I run a pretty tight ship. But unless my kids are physically hurting each other, I really try to steer clear of their contentious interactions. I don’t want the expectation of resolving all of their differences, nor do I think that facilitates good relationships. Occasionally, when they get particularly riled up and the interaction degenerates into nuclear warfare, I send them to what we call “Lover’s Landing” (the landing between the two sets of stairs in our house) where I ask them to consider the question:
What could you have done better in this situation?
I don’t point fingers, there’s no blame game to speak of. I simply ask them to acknowledge their role in how everything went downhill.
Much of the time they retort defensively, saying, “What about her?” Or, “if she hadn’t done such and such, I wouldn’t have had to do this or that”. It’s a basic human mechanism, to stew about how we are victims of circumstances, how someone else’s behavior was not only the catalyst but the cause of our own behavior.

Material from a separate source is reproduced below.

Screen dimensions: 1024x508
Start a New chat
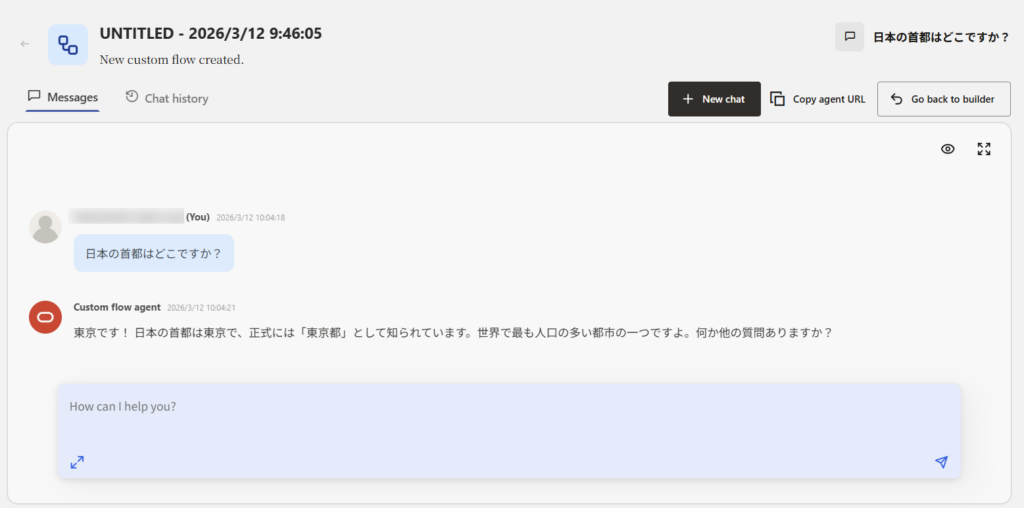pyautogui.click(x=714, y=99)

It might be nature to do so, but it’s a mechanism founded in a fundamental falsehood. A falsehood that fuels our rationalization of poor behavior. And, if we’re really thinking big, the destruction of relationships, and even societies. We are responsible for our actions and ours alone. It’s actually quite liberating to believe so, despite how easy it is to blame others.
We have zero control over what others choose. And we have complete control over what we choose. At least that’s the goal.
So when I ask my children to consider “What could you have done better in this situation?” they have to dig deep, take a good hard look at themselves and decide where things started to go south and how their actions might have contributed to it. It’s easier sometimes than others. It requires humility but is incredibly empowering.
Tonight when I asked one of the two parties (the less “guilty” of the two, in my assessment of the situation) to evaluate what she could have done better, she responded, “Why are you mad at me? I didn’t do anything.” Typical.
I repeated myself. “I’m sure that if you think really hard about it, you can find something you did (or didn’t do) that would have improved the outcome. When you figure that out, commit yourself to doing it differently next time.”
Because we all know that (in families) there will always be a next time.
Both the girls involved were able to settle down, consider their role and resolve the situation successfully. And tonight I got a glimpse that my efforts to raise peacemakers are making headway. While one daughter flew off the handle, two other daughters helped to subdue her. One gently washed her hair of the slime (that was the real culprit in the whole mess), the other cleaned it off the floor (and the walls and the ceiling). Without a word of complaint.
That it ended up in those places was not really their fault. But their resolution to “make the situation better” trumped their tendency to deny their roles in the argument. It warmed this mother’s heart.